* **GIVEN INFORMATION**

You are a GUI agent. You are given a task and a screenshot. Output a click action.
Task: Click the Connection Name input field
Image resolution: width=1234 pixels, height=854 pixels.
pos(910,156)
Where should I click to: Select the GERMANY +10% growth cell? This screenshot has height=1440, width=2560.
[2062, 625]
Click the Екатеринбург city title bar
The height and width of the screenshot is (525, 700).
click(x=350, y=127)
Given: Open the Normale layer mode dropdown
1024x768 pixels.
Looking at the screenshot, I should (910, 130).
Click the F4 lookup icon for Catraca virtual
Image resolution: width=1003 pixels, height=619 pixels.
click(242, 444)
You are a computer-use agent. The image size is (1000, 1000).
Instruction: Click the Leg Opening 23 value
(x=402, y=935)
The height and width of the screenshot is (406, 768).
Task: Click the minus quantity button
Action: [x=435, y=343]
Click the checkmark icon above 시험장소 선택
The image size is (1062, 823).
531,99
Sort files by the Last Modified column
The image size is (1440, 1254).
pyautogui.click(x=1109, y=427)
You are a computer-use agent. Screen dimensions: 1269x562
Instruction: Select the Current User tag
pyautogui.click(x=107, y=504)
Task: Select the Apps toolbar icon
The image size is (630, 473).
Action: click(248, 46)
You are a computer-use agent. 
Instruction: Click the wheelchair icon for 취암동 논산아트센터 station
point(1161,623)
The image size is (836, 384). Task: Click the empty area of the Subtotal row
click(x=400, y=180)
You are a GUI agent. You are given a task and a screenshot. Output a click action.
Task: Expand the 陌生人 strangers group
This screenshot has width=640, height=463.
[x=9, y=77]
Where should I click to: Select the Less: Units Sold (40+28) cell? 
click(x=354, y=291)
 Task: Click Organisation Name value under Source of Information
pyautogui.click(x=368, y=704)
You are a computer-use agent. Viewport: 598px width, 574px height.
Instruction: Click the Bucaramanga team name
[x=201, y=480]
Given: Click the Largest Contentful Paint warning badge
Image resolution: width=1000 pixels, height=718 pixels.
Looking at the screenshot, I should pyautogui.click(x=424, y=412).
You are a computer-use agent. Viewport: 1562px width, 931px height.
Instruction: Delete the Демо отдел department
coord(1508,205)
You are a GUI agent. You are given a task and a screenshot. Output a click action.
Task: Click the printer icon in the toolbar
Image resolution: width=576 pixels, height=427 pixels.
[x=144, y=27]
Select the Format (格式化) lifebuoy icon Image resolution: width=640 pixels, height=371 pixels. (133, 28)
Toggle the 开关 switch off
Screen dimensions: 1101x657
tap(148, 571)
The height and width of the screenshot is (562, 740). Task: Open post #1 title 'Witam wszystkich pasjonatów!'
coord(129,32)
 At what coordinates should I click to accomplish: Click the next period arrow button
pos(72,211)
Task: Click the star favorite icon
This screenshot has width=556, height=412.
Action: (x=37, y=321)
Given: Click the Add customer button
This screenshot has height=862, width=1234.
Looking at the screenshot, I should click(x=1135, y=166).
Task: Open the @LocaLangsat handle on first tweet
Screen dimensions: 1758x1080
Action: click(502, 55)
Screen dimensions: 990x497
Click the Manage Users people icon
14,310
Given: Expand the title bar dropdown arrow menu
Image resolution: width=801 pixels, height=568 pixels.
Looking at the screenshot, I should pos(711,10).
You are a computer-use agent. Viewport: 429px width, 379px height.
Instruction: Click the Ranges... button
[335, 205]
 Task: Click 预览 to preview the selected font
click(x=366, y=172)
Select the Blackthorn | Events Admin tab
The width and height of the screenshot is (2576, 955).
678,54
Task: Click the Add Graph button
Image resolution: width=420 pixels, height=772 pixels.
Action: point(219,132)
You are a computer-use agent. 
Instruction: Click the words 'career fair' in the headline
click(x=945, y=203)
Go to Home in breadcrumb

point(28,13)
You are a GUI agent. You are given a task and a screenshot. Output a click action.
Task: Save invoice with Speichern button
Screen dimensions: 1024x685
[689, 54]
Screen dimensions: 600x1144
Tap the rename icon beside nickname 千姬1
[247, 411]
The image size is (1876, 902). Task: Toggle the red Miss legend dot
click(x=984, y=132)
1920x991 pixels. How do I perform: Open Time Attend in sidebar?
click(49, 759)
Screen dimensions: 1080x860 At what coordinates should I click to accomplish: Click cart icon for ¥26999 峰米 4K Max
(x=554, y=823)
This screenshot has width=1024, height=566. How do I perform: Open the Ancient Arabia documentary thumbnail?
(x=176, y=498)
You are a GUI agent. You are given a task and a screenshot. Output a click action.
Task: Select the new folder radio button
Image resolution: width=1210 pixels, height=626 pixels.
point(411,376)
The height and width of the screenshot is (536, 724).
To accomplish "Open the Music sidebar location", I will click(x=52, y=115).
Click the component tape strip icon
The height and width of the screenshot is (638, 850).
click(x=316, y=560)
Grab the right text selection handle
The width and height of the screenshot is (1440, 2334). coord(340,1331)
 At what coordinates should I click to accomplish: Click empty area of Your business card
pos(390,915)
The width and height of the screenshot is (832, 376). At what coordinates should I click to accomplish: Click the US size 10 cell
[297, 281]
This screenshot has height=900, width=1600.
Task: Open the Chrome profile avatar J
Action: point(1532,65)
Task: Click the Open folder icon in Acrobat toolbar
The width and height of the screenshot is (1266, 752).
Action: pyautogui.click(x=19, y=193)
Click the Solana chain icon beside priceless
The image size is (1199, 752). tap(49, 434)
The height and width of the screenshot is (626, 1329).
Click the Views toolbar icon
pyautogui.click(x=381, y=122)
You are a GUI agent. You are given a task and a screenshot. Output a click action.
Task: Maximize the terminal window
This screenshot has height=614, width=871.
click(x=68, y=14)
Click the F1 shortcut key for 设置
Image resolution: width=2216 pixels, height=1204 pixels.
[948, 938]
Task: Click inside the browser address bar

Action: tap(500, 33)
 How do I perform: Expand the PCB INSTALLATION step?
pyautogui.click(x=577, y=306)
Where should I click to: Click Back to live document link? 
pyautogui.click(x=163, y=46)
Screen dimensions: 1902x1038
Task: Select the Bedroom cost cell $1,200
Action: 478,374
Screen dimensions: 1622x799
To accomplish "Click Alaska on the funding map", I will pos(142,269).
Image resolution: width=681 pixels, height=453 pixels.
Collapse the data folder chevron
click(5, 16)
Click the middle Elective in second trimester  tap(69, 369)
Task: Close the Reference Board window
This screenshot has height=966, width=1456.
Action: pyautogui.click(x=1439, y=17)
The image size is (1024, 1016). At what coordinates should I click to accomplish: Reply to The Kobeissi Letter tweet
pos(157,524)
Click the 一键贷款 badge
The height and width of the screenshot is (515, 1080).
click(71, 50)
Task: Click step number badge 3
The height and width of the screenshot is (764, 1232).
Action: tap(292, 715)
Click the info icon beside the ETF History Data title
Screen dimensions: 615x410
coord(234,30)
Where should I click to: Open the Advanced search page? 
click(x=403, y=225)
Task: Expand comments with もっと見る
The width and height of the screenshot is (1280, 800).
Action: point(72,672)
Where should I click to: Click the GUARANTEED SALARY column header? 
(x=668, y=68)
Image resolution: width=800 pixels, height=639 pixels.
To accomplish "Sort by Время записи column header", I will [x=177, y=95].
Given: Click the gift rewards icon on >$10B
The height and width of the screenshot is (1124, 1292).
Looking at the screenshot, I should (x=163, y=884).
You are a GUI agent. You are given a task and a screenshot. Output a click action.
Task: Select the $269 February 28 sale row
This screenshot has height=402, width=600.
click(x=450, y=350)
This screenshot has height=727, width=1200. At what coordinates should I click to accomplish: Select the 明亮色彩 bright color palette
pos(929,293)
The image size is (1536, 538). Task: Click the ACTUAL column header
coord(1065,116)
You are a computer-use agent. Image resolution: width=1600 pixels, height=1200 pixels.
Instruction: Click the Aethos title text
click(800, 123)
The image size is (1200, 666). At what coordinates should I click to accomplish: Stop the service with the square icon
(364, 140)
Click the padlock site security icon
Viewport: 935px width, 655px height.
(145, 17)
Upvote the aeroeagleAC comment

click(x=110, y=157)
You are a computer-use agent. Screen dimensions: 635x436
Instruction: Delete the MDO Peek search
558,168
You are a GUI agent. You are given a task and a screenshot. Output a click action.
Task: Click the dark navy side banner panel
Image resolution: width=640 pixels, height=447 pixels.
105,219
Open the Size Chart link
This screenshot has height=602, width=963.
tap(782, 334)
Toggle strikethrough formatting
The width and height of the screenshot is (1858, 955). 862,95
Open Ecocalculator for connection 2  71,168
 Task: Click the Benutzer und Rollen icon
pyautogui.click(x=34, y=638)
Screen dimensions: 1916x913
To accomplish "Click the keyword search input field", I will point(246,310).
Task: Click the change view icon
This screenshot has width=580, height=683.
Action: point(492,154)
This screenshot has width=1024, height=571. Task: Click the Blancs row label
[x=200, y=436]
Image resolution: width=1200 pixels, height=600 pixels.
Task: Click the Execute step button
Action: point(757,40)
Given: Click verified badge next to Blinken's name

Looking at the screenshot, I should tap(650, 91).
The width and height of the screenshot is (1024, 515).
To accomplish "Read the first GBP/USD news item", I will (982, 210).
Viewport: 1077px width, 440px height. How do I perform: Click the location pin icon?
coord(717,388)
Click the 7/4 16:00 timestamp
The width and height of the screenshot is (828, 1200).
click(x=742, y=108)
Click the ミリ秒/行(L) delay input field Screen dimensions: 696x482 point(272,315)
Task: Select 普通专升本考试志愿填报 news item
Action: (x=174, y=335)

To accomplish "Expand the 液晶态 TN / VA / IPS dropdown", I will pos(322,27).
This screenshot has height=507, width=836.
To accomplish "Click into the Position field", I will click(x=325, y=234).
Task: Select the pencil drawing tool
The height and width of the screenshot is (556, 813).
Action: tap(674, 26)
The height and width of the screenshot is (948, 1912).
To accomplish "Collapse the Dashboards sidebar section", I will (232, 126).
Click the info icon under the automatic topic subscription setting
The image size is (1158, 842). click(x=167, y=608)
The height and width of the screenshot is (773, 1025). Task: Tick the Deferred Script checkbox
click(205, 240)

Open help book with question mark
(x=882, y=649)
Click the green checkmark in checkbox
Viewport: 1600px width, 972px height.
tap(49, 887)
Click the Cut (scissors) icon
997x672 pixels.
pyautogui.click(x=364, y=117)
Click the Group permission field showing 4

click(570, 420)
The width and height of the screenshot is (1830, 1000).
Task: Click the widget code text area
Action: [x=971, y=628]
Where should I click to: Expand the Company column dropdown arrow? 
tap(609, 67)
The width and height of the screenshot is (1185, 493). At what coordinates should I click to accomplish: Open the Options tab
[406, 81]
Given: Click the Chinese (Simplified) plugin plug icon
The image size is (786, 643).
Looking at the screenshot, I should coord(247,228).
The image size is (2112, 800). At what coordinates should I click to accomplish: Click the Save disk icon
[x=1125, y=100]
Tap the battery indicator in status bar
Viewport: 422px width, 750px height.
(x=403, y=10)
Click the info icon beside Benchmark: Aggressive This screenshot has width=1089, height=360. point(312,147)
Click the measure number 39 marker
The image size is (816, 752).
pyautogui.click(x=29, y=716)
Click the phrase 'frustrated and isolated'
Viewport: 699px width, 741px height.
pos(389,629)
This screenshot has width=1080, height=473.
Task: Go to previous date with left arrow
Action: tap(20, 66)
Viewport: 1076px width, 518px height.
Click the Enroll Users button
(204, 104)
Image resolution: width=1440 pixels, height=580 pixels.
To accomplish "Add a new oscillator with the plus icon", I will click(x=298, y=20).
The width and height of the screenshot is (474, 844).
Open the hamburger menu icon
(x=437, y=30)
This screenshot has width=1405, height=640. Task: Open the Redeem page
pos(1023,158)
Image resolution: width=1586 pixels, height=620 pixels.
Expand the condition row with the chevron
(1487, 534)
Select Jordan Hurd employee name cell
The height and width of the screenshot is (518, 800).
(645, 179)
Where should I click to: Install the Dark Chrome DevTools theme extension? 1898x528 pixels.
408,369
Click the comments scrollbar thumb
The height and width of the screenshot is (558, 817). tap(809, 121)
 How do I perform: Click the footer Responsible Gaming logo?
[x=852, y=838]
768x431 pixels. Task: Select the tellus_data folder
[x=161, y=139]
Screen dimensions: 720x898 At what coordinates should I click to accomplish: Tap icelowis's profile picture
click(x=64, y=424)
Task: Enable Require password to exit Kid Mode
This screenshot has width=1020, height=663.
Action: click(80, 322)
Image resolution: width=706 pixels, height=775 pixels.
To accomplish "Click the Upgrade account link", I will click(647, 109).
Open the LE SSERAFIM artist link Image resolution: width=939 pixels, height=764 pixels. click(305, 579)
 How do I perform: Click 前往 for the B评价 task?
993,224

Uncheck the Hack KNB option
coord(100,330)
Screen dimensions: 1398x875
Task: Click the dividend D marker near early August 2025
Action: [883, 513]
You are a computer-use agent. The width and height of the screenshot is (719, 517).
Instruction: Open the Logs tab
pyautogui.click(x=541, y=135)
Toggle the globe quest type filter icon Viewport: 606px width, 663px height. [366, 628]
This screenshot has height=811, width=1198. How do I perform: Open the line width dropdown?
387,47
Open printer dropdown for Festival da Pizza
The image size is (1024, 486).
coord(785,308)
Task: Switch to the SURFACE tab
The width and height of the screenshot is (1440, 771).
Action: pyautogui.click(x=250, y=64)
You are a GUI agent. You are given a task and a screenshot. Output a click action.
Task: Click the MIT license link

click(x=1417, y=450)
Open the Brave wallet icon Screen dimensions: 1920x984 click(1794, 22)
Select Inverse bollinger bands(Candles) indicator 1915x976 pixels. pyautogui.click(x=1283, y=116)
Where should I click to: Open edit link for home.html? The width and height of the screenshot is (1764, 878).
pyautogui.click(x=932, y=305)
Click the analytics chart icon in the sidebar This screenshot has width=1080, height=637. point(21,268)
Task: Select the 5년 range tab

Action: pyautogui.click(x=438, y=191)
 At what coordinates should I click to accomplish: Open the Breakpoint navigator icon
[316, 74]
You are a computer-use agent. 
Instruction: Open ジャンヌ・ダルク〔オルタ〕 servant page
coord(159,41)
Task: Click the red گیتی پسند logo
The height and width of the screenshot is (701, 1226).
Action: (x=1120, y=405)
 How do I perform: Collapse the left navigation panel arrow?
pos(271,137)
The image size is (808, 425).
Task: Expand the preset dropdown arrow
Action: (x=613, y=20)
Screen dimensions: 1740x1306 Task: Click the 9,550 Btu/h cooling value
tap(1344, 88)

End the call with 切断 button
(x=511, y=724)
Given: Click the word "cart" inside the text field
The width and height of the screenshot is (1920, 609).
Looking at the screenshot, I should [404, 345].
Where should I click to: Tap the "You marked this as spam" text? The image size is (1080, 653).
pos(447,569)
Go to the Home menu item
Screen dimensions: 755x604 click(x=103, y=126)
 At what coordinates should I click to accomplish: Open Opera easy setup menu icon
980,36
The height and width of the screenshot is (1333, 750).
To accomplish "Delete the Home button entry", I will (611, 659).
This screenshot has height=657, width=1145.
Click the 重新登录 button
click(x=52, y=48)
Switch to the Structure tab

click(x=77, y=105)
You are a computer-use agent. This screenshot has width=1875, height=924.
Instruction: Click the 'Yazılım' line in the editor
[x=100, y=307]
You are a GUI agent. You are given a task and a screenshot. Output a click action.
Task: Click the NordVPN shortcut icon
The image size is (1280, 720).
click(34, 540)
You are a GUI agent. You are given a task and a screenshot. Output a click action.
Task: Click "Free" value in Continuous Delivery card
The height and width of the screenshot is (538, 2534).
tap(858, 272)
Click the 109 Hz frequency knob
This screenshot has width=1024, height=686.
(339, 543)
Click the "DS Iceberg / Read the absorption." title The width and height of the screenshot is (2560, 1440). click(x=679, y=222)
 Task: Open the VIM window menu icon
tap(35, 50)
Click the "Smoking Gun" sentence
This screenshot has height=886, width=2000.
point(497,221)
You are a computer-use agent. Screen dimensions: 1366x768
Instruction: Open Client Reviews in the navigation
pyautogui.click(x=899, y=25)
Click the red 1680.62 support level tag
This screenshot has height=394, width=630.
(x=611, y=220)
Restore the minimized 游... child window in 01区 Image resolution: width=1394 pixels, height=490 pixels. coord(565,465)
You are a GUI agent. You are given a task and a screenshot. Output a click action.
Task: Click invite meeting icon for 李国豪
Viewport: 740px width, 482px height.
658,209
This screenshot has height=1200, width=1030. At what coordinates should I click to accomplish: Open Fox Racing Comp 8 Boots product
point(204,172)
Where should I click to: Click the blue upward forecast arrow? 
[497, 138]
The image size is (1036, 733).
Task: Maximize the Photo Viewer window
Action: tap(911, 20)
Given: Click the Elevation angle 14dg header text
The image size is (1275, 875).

* **TASK REQUIREMENTS**
Taking the lines above, repeat exactly those from the line that contains "The height and width of the screenshot is (948, 1912)." through the line that contains "Tap the battery indicator in status bar", and both of those lines as well. Include nothing else.

* **SOLVED EXERCISE**
The height and width of the screenshot is (948, 1912).
To accomplish "Collapse the Dashboards sidebar section", I will (232, 126).
Click the info icon under the automatic topic subscription setting
The image size is (1158, 842). click(x=167, y=608)
The height and width of the screenshot is (773, 1025). Task: Tick the Deferred Script checkbox
click(205, 240)

Open help book with question mark
(x=882, y=649)
Click the green checkmark in checkbox
Viewport: 1600px width, 972px height.
tap(49, 887)
Click the Cut (scissors) icon
997x672 pixels.
pyautogui.click(x=364, y=117)
Click the Group permission field showing 4

click(570, 420)
The width and height of the screenshot is (1830, 1000).
Task: Click the widget code text area
Action: [x=971, y=628]
Where should I click to: Expand the Company column dropdown arrow? 
tap(609, 67)
The width and height of the screenshot is (1185, 493). At what coordinates should I click to accomplish: Open the Options tab
[406, 81]
Given: Click the Chinese (Simplified) plugin plug icon
The image size is (786, 643).
Looking at the screenshot, I should coord(247,228).
The image size is (2112, 800). At what coordinates should I click to accomplish: Click the Save disk icon
[x=1125, y=100]
Tap the battery indicator in status bar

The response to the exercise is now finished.